'Irrational' uranium prices making life tough, even for world-class juniors
VANCOUVER (miningweekly.com) – The resource investment market’s fixation on uranium spot prices and fewer majors operating in the space are making life difficult for uranium exploration juniors, even those such as Fission Uranium, that have made world-class discoveries in one of the best jurisdictions in the world.
Speaking to Mining Weekly Online during the recent Prospectors and Developers Association of Canada yearly international convention, in Toronto, chairperson and CEO Dev Randhawa pointed to recent market commentary by Canadian uranium major Cameco CEO Tim Gitzel that current low uranium prices are not sustainable, or rational.
“The problem is that people are fixated on the spot price. There’s also the long-term price that’s at about $30/lb at the moment. Nobody can produce economically at these price levels. It’s a fictitious mirage of prices,” Randhawa stated.
He noted that all it takes for the spot price to move is 50 000 lb of yellow cake to move between two entities to create excitement in a 170-million-pound-a year-market. "How is that possible?” he lamented.
“It’s not sustainable or rational. The best mines in the world cost at least $20/lb to $25/lb to produce; at best $30/lb to $40/lb for average mines and then you still have capital expenditures to pay back and register a profit – so, really, we need a price of about $60/lb to be successful,” he said.
Randhawa recommends more production be taken off the market to stabilise long-term prices. “People who are not making money need to drop more production, as Cameco and the Kazakhs have indicated they will do. I’ve heard talks of Kazakhstan potentially dropping output by up to 20%,” he noted.

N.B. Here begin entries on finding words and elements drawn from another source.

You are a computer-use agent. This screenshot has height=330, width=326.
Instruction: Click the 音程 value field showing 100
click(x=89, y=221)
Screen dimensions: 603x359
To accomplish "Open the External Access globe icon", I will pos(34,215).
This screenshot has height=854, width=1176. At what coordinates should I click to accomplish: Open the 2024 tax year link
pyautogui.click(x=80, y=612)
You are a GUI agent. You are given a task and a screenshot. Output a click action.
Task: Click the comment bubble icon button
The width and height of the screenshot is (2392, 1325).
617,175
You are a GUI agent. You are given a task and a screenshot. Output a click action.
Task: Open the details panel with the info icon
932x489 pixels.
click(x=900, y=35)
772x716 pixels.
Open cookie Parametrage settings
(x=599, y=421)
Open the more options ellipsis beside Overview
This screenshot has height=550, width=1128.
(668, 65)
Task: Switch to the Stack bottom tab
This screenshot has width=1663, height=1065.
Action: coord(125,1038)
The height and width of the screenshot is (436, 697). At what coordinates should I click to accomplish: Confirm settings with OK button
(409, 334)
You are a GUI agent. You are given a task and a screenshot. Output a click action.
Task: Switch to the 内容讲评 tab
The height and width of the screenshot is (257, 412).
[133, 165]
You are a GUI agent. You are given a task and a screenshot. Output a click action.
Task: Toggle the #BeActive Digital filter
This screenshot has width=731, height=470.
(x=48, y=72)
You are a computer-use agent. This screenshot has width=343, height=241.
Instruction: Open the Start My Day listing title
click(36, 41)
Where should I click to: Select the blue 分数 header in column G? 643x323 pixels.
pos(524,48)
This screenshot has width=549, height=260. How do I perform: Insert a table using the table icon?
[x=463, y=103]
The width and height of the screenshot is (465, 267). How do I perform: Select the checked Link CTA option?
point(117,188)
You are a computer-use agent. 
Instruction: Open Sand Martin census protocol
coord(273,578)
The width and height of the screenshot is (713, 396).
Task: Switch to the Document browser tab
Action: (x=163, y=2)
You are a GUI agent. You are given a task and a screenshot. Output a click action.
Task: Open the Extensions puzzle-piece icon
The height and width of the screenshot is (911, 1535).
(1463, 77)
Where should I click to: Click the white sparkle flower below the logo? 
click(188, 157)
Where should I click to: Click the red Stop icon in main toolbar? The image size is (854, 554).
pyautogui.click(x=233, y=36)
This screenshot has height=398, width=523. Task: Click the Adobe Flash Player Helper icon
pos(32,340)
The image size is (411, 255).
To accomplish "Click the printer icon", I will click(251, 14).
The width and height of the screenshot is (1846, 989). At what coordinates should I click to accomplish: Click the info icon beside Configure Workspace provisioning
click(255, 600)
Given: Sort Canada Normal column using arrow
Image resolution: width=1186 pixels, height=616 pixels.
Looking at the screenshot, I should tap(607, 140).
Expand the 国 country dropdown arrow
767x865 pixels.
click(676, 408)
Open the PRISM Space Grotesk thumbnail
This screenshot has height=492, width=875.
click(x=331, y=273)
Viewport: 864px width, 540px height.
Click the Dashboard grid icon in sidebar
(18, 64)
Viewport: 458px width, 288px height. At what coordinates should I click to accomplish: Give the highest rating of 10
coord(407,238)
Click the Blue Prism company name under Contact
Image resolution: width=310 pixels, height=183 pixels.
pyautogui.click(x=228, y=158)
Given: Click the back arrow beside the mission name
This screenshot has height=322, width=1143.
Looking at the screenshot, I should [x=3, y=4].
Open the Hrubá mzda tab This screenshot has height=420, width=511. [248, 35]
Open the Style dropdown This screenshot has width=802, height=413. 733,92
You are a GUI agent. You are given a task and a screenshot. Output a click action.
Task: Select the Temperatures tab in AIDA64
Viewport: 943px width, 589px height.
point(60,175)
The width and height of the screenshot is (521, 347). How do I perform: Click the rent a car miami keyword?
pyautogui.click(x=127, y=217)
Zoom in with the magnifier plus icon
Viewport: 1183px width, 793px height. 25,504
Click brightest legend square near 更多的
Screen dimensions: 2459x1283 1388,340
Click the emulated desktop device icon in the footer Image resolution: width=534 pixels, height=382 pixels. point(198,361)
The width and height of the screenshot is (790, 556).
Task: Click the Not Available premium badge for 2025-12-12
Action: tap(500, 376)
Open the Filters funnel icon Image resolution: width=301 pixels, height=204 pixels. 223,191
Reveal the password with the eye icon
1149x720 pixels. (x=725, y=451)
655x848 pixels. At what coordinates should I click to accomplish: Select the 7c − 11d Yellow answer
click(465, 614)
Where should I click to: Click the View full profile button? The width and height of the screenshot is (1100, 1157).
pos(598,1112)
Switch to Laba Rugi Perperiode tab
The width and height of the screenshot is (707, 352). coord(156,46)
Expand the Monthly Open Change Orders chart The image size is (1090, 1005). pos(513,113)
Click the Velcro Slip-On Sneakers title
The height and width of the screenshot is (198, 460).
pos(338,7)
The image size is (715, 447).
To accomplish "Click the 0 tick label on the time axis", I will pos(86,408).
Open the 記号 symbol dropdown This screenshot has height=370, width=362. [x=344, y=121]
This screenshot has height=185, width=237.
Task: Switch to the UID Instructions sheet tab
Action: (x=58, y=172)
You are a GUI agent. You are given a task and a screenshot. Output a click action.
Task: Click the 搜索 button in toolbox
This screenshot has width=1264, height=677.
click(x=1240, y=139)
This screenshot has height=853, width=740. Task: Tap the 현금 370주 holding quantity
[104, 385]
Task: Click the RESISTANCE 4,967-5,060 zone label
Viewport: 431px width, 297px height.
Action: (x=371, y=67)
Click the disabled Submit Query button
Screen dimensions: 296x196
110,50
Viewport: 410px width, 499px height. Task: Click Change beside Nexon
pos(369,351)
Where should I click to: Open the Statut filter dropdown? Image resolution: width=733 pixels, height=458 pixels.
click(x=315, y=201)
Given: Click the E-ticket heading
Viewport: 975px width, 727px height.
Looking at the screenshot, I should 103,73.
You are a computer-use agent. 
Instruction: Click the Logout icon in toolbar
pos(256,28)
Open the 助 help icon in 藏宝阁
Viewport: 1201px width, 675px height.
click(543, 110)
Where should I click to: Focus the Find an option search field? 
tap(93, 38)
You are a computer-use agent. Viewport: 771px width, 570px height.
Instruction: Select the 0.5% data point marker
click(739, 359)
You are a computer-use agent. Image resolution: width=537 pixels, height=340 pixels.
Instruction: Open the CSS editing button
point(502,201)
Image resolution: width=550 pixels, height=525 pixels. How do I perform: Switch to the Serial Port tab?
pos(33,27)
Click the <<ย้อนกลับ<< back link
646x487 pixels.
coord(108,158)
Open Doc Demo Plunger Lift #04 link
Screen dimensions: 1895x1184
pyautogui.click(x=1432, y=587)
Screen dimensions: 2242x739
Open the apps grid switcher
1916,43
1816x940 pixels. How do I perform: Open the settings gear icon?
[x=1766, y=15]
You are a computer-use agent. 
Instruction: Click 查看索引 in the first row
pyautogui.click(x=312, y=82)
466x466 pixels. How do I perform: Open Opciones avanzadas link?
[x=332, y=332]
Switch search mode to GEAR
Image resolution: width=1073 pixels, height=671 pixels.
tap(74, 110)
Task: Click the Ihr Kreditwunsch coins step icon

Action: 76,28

According to him, Kazakhstan is more important than Cameco, because it sells at spot price, keeping the price down. “The overhang is about eight-million to nine-million pounds, so, if that disappears, the price will go back to rational prices,” Randhawa said.
“I’ve been through the cycles before, such as in 1997 when the price dropped to $7/lb, and we needed $40/lb to survive. The problem is that the utilities don’t act rationally. When the price ranged between $7/lb to $20/lb, no one signed any contracts. For instance, Tokyo Electric Power Company Holdings (Tepco) waited until the price went to $100/lb before they signed a long-term deal,” he said.
Randhawa said the irrational price situation impacts on a junior company like Fission by driving the stock price down, making financing difficult and potentially very dilutive to shareholders.
He added that the depressed market had caused the major players to leave as their profits fell, leaving fewer players to pick up new development projects, despite being very attractive.
“There are fewer big players in the market at the moment. There are no more Rio Tintos in the uranium space; we need majors such as Areva back in. They are the companies to take guys like us out. We’re lucky because we have CGN as a partner – 'the mother ship' of all uranium companies. They have the cash, they have five nuclear reactors coming on line this year, eight more being built and [a further] eight in planning.
“We need higher prices to attract the bigger players, because nobody can make money with these low prices,” Randhawa stated.
The long-term uranium price fell to a low of $30/lb on December 1, and traded at about $33/lb on February 1. The spot price had fallen to $18/lb on November 1, climbing back to $24.50/lb on January 1.
Randhawa noted that Fission’s flagship Patterson Lake South (PLS) project represents one of the last remaining "low-hanging fruit" in the global uranium industry, possessing a high-grade deposit, only 50 m from surface.